• _TAREFA PROPOSTA 1_: Reproduza sem nenhuma alteração o trecho dos registros que começa na linha que contém "Locate an element" e vai até o fim dos registros, incluindo a primeira e a última linha.

• _TEXTO PARA ANÁLISE_:
Colocar a audiência no local e no ambiente dos fatos noticiosos pode ser uma faca de dois gumes: enquanto um vídeo de imersão pode ajudar o público a entender os fatos com mais claridade, também pode ser uma experiência desagradável, principalmente no caso de notícias trágicas ou violentas.
“Eu acho que a imersão é algo muito poderoso. Por um lado é importante que a audiência se veja imersa no ambiente da notícia, mas temos que escolher os temas muito bem. As pessoas podem não gostar do que estão vendo, não porque o vídeo seja ruim, mas porque estão sendo colocadas em uma realidade que pode ser muito dura,” disse Acquarone. “Temos que estar conscientes das diferentes reações que o usuário pode ter. Acredito que os vídeos 360 são muito poderosos, por isso devemos ter cuidado.”
Usados no jornalismo ou no entretenimento, o objetivo dos vídeos 360 será transformar a câmera nos olhos do público, sem a mediação de um jornalista como narrador dos fatos. Isto é, colocar a audiência em primeira pessoa, de forma que os protagonistas e os testemunhos falem diretamente com ela.

• _TAREFA PROPOSTA 2_:
Com base no texto sobre vídeos 360, diga se cada afirmação abaixo concorda com ele, respondendo sim ou não e citando literalmente as palavras do texto que decidem a questão.
(a) Nos vídeos 360, não há a mediação de um jornalista como narrador dos fatos.
(b) Segundo Acquarone, as pessoas podem não gostar do que veem porque o vídeo é de má qualidade.
(c) Colocar a audiência no ambiente dos fatos traz apenas vantagens.

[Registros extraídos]
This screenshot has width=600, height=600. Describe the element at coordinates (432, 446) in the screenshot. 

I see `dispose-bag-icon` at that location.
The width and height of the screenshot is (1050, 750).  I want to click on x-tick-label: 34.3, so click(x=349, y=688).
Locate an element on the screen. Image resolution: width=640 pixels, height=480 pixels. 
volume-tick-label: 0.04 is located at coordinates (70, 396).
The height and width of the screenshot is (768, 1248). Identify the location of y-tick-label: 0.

• _RESPOSTA DO EXERCÍCIO 1_:
Locate an element on the screen. Image resolution: width=640 pixels, height=480 pixels. 
volume-tick-label: 0.04 is located at coordinates (70, 396).
The height and width of the screenshot is (768, 1248). Identify the location of y-tick-label: 0.

• _RESPOSTA DO EXERCÍCIO 2_:
(a) Sim: "sem a mediação de um jornalista como narrador dos fatos".
(b) Não: "não porque o vídeo seja ruim, mas porque estão sendo colocadas em uma realidade que pode ser muito dura".
(c) Não: "pode ser uma faca de dois gumes".